The month-long legal battle came down to Wednesday, when the wireless companies and the attorneys general gave their closing arguments to Judge Victor Marrero in a US District Court in New York.
The states say that Sprint (S) and T-Mobile’s proposed $26 billion merger -—which would shrink the wireless market from four major players to three — could raise prices and reduce benefits for consumers. Dish Network (DISH) has been proposed as a new market entrant to remedy the merger’s effects, but the states say it wouldn’t provide meaningful competition.

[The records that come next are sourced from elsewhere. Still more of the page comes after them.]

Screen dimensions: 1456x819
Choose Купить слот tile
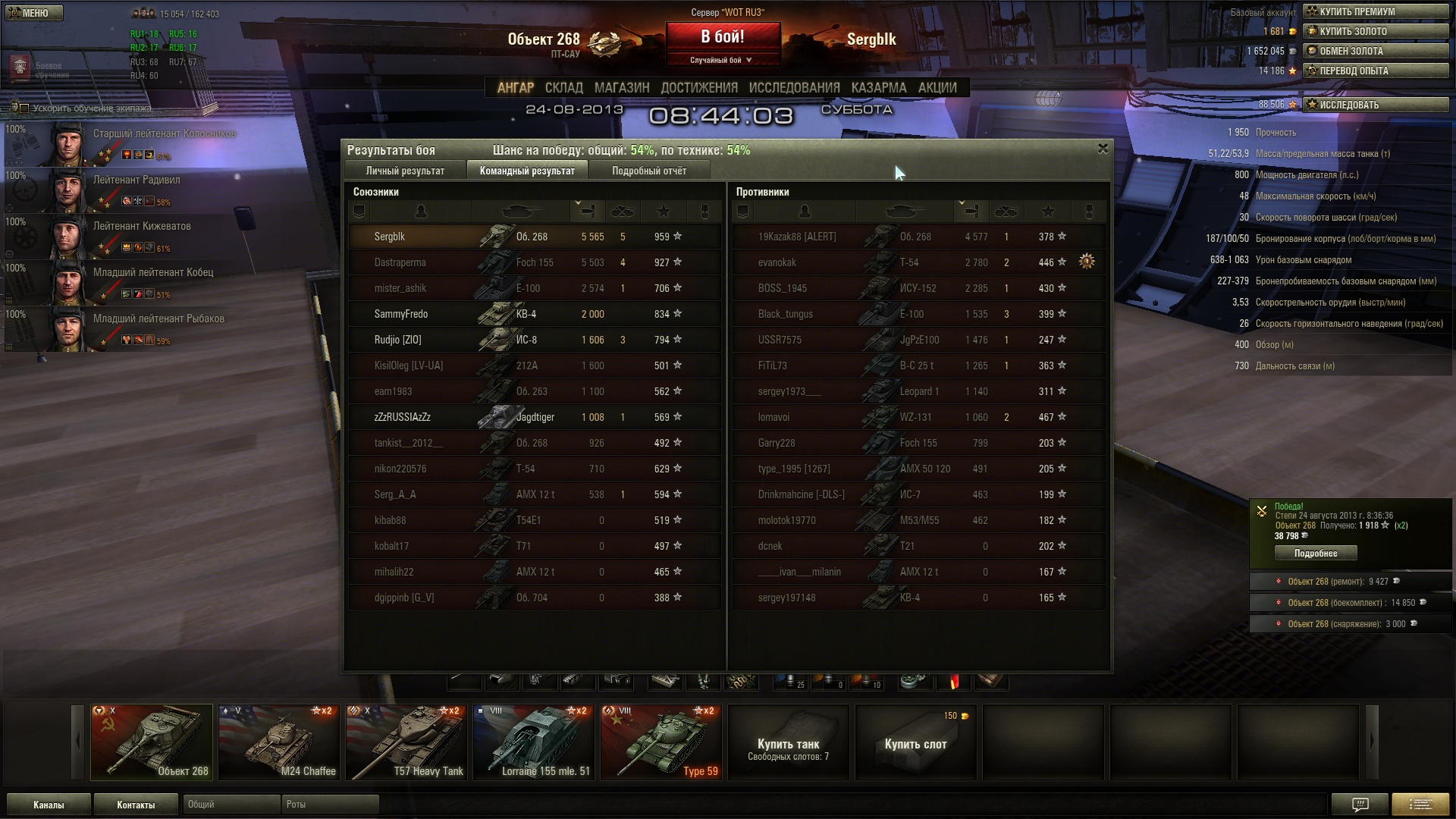coord(915,742)
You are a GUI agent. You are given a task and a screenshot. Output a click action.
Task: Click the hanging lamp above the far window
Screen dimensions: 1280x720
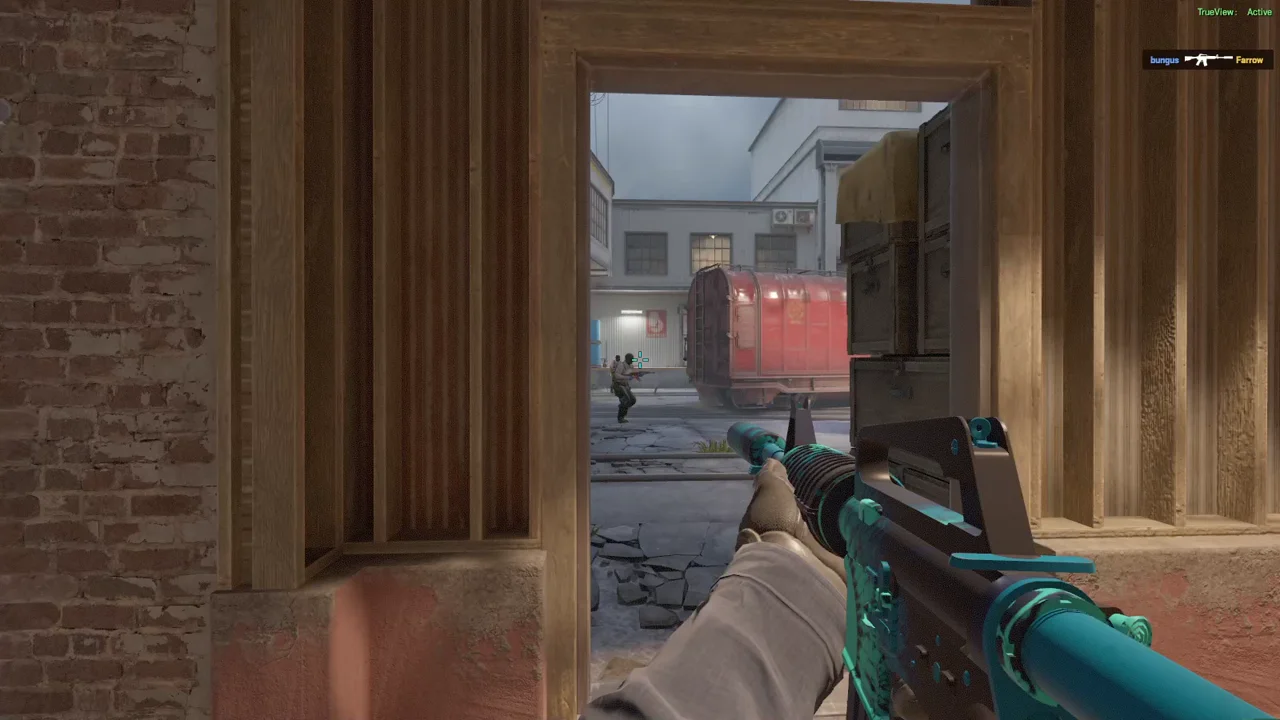pyautogui.click(x=712, y=235)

The companies, meanwhile, claim the merger will actually boost competition and help consumers by propping up Dish as a new player, saving Sprint from its recent performance decline and giving the combined company more resources to invest in 5G and other innovations.
What the states say
Leading the group of states, New York Attorney General Letitia James said outside the courthouse Wednesday the merger would be “bad for the economy, bad for consumers, bad overall for the industry” and would “stifle innovation.”
“It would reduce the quality of service for millions of Americans across the country,” she added. “That’s why I’m confident we will win.”

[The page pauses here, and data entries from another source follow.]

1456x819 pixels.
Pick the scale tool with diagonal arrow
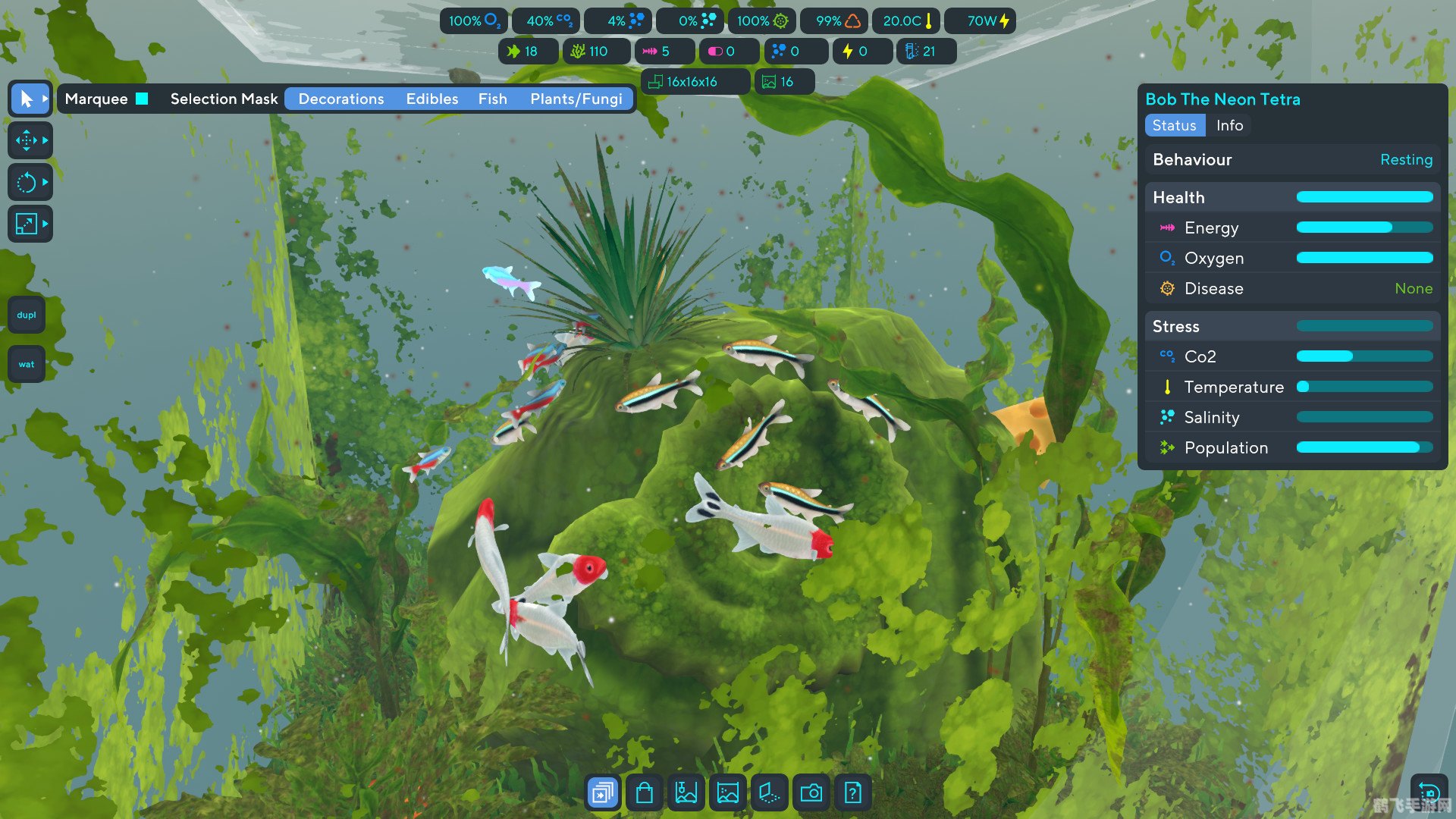click(x=27, y=224)
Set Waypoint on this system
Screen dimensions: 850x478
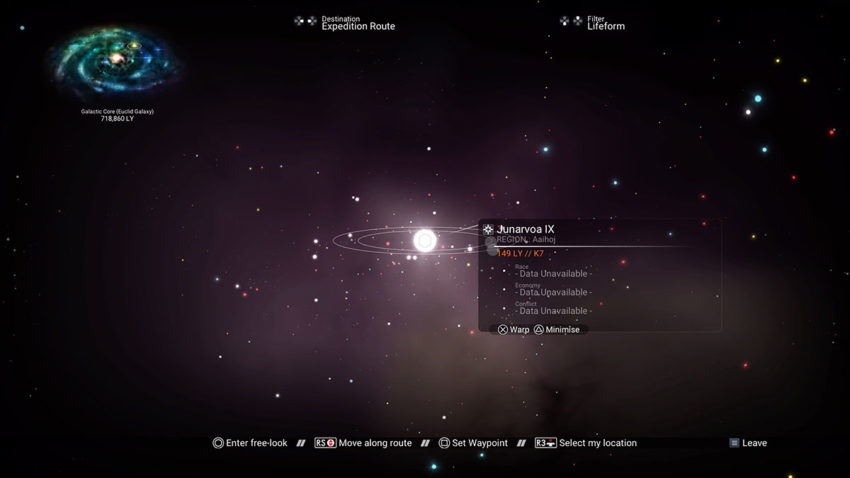(473, 443)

In his closing arguments, Glenn Pomerantz, the lead counsel for the states, called the merger “presumptively anticompetitive,” and said the remedies proposed to address its effects are insufficient.
The states say that post-merger, the three wireless giants’ will each serve around 30% of the market. They argue that three similarly sized companies are more likely to raise prices for consumers — or at least coordinate not to lower them — than if two smaller players competed on price. And they claim that the merger will reduce the companies’ incentives to initiate the kind of consumer-friendly programs that Sprint and T-Mobile have launched in recent years, such as contract-free service and phone rentals.
Pomerantz rejected the companies’ argument that Sprint will cease to be a meaningful competitor if the merger fails. He called this claim “the Hail Mary Pass” of defenses in these kinds of cases.
“Sprint simply needs to pull up its sleeves and compete,” Pomerantz said.
Federal regulators, including the US Department of Justice and the FCC, have already approved the merger. They were mollified by concessions the companies made, including some spinoffs.
But James said the states use a different standard in reviewing mergers, and she strongly disputed one of the companies’ chief arguments for why their merger should be allowed to proceed.
T-Mobile and Sprint plan to spin off Boost Wireless, Sprint’s low-cost wireless carrier, and other assets. It will give the business and its customers to wireless wannabe Dish. That’s hardly enough to satisfy the attorneys general, James said.
Dish is not a “suitable replacement” for Sprint, she said, because of “the company’s inability to catch up to the three remaining giants.” Pomerantz pointed out in his closing argument that even if Dish does enter the wireless market, it will take years to build its own network and establish a customer base anywhere near where Sprint’s is now.
What the companies say
David Gelfand, who represents Sprint and T-Mobile, spoke in lofty terms about the merger’s potential.
The companies want to combine “to create a new, world class network with lower costs and better service for consumers,” he said, adding that “the world with the merger holds tremendous promise to revolutionize the industry.”
Gelfand also said that both Sprint and T-Mobile currently face market headwinds that could make it difficult for them to compete in the future.
Sprint’s performance has been declining for years and its lower-quality network has alienated consumers. The companies have said that Sprint doesn’t have the right kind of spectrum — a resource needed for building wireless architecture -— to successfully build out a 5G network, and its high debt load could keep it from buying additional resources.
Gelfand said T-Mobile’s network also needs investment. Without new spectrum and added network capacity, T-Mobile will struggle to serve new customers and meet consumers’ growing demands for fast data speeds; the company could be forced to hike prices or reduce the quality of its service, he said.
The companies say that by combining their physical networks, they can provide better service, roll out 5G more quickly and keep prices for consumers low. Gelfand said the combined network will have more than twice the capacity by 2024 than if the companies remained separate. And he added that Dish and cable companies entering the market will provide an incentive for all market players to offer attractive consumer benefits.
“T-Mobile is becoming Rocky and stepping into the ring with its larger competitors and developing a new punch,” Gelfand said of the merger.
Judge Marrero opened Wednesday’s hearing reminding attendees that, “there is life beyond the merger of T-Mobile and Sprint.” He declined to say when he will return with a final ruling on whether to approve the merger, but said he would “endeavor to decide as quickly as possible.”
James declined to say Wednesday whether the states will appeal if Marrero finds in favor of the companies.